Progression of
bipolar disorder (BD) has been associated with
cognitive impairment and changes in neuroplasticity, including a decrease in serum
brain-derived neurotrophic factor (
BDNF). However, no study could examine
BDNF levels directly in different brain regions after repeated mood episodes to date. The proposed animal model was designed to mimic several
manic episodes and evaluate whether the performance in memory tasks and
BDNF levels in hippocampus, prefrontal cortex, and amygdala would change after repeated
amphetamine (AMPH) exposure.
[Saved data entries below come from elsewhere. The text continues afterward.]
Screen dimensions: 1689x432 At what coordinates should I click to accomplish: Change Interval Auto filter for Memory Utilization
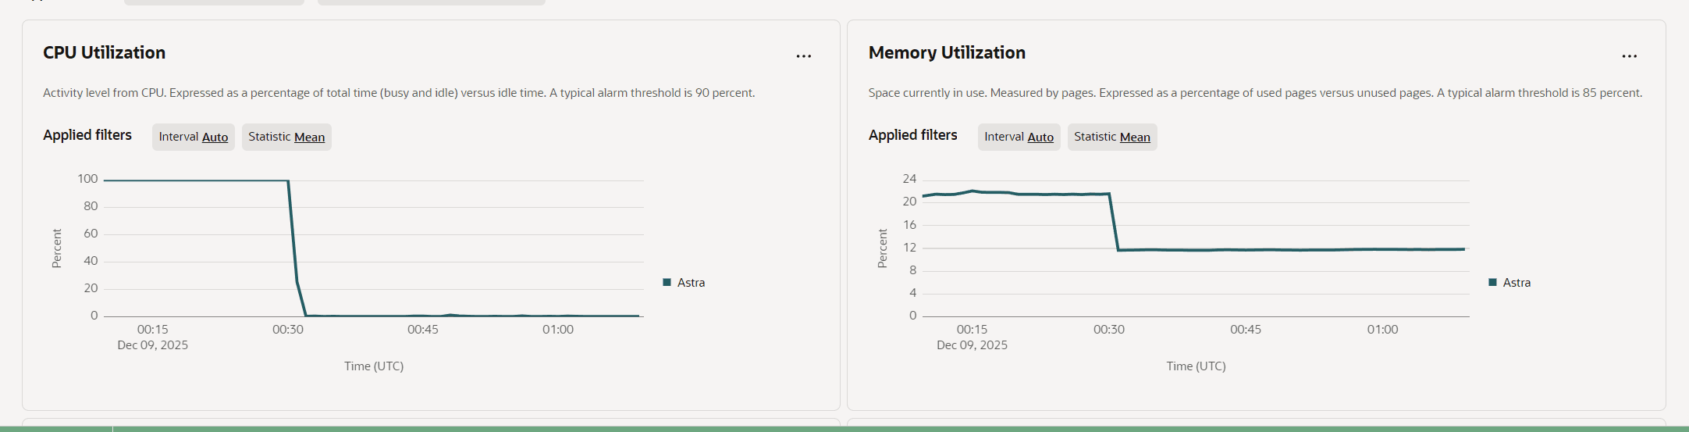[1019, 137]
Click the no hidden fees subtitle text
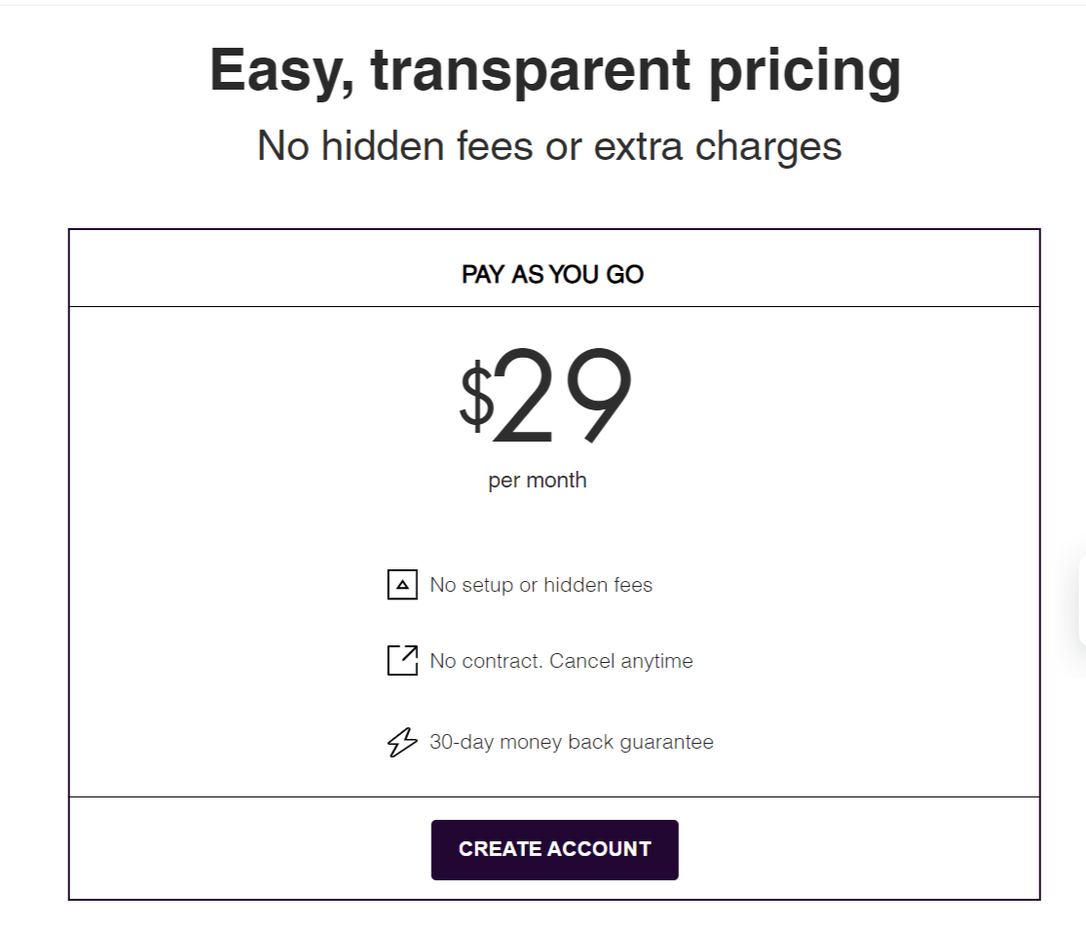This screenshot has height=930, width=1086. click(x=548, y=145)
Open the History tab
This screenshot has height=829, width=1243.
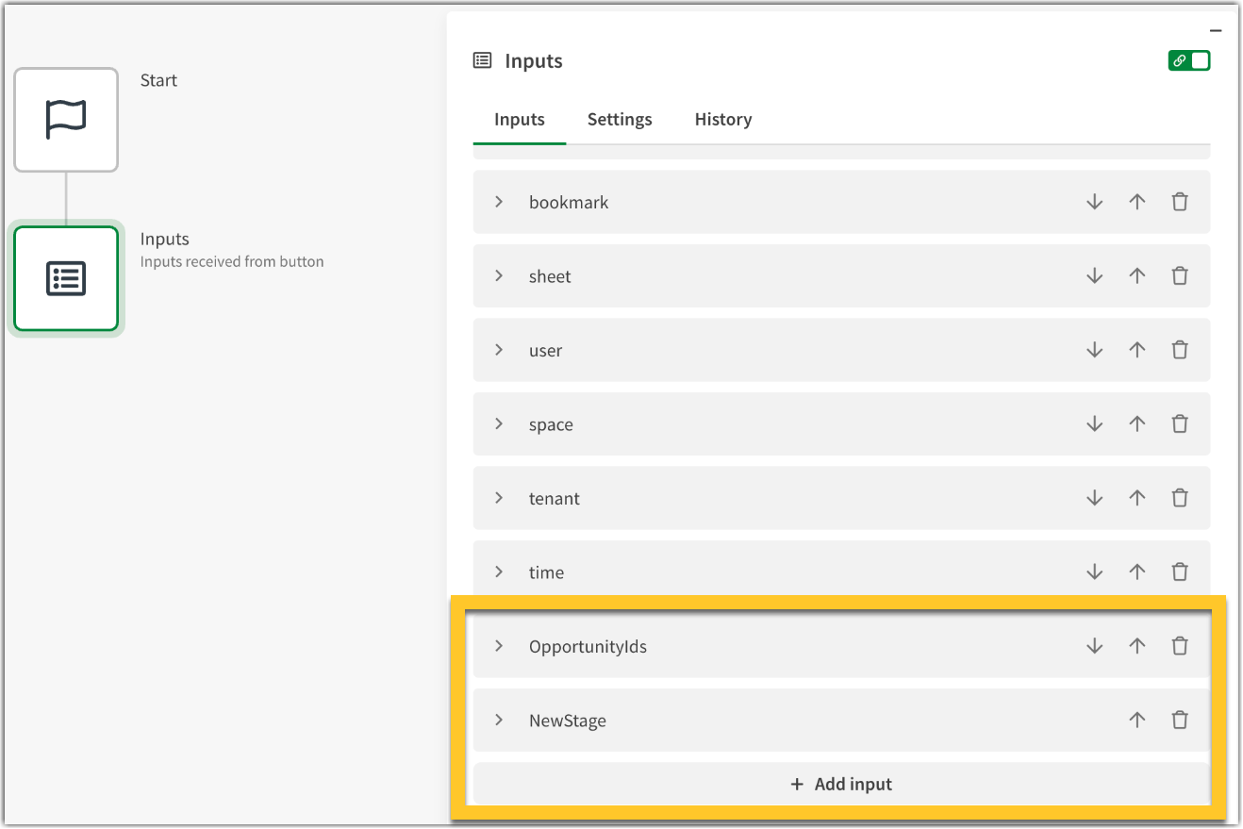click(x=723, y=120)
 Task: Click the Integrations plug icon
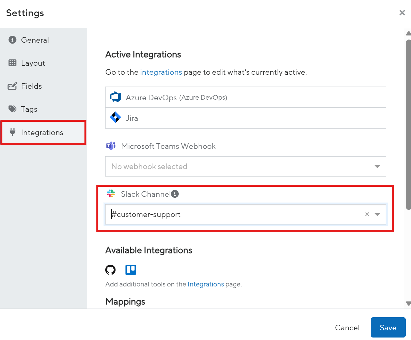coord(12,132)
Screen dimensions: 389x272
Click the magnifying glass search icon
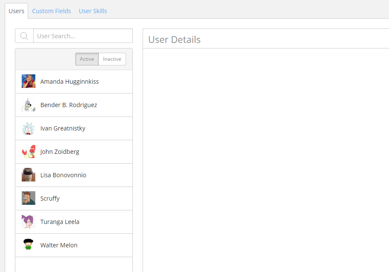(x=24, y=36)
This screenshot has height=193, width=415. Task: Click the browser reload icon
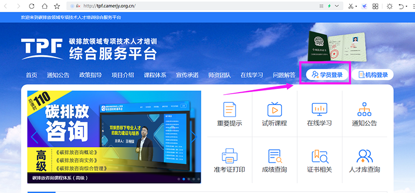coord(32,6)
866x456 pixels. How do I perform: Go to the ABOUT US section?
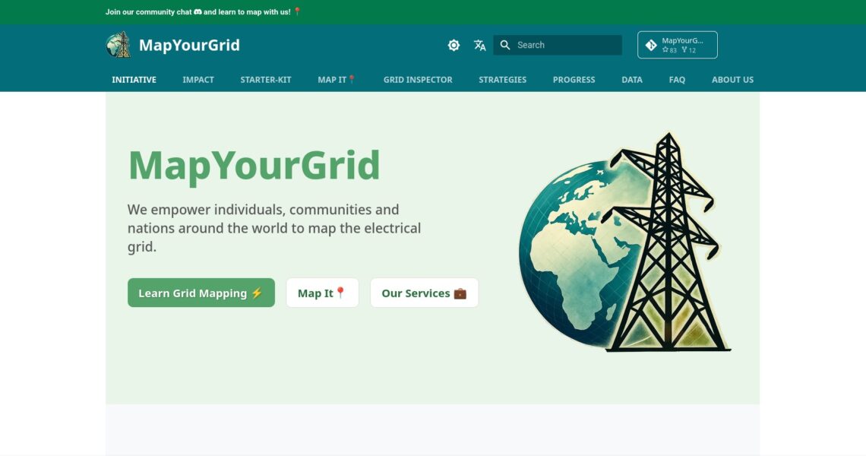[732, 79]
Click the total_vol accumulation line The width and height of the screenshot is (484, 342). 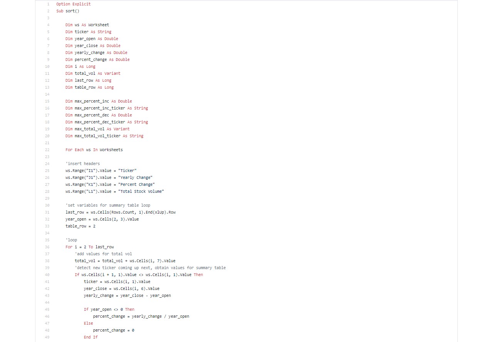[x=125, y=261]
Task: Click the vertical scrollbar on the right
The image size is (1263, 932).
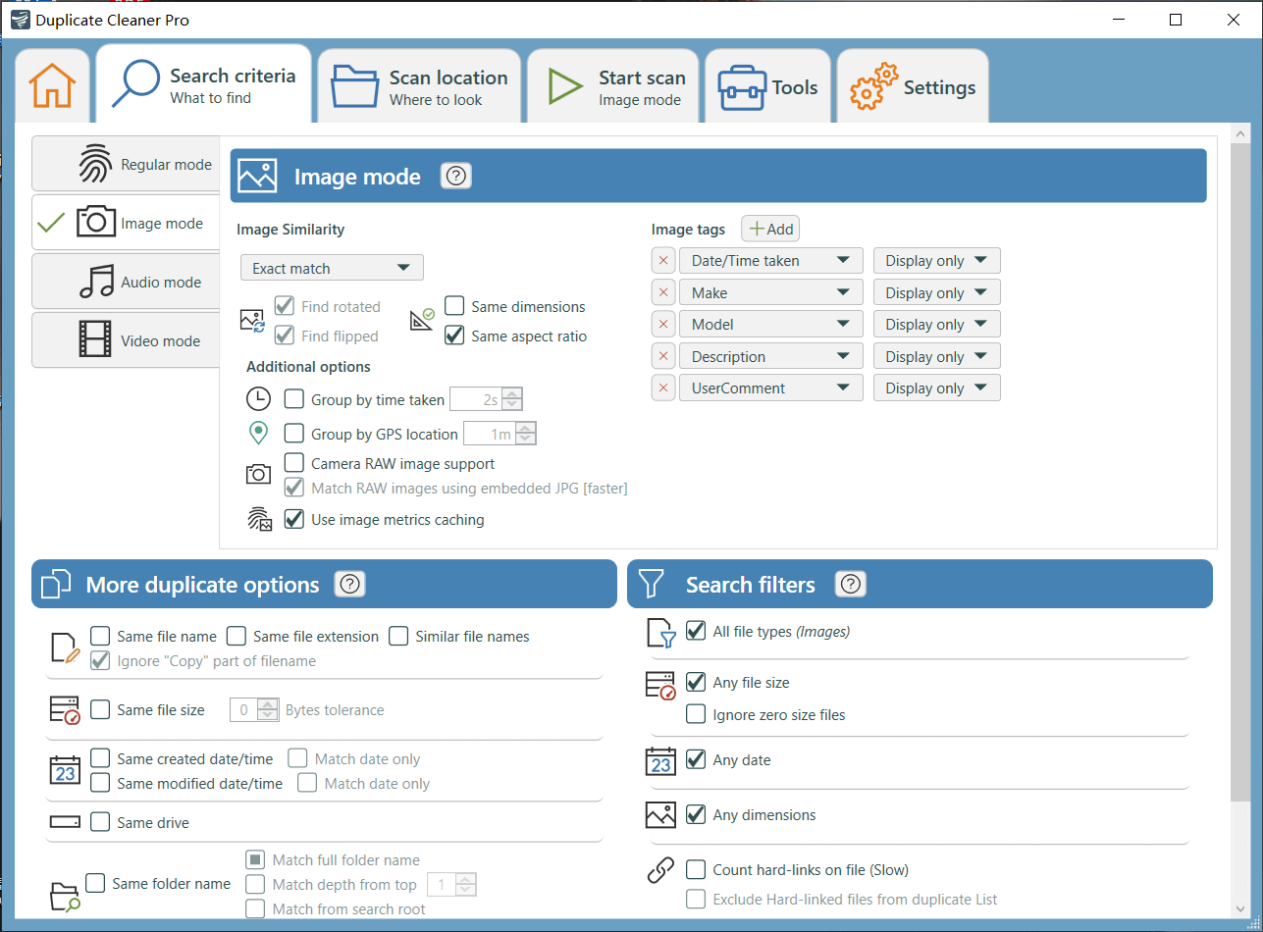Action: tap(1239, 491)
Adult male Wistar rats were divided into subchronic (AMPH for 7 days) and chronic groups (35 days), mimicking
manic episodes at early and late stages of BD, respectively. After open field habituation or inhibitory avoidance test, rats were killed, brain regions were isolated, and
BDNF mRNA and
protein levels were measured by quantitative real-time PCR and ELISA, respectively. AMPH impaired habituation memory in both subchronic and chronic groups, and the impairment was worse in the chronic group. This was accompanied by increased
Bdnf mRNA levels in the prefrontal cortex and amygdala region, as well as reduced
BDNF protein in the hippocampus. In the inhibitory avoidance, AMPH significantly decreased the change from training to test when compared to saline. No difference was observed between subchronic and chronic groups, although chronically AMPH-treated rats presented increased
Bdnf mRNA levels and decreased
protein levels in hippocampus when compared to the subchronic group. Our results suggest that the
cognitive impairment related to BD neuroprogression may be associated with
BDNF alterations in hippocampus, prefrontal cortex, and amygdala.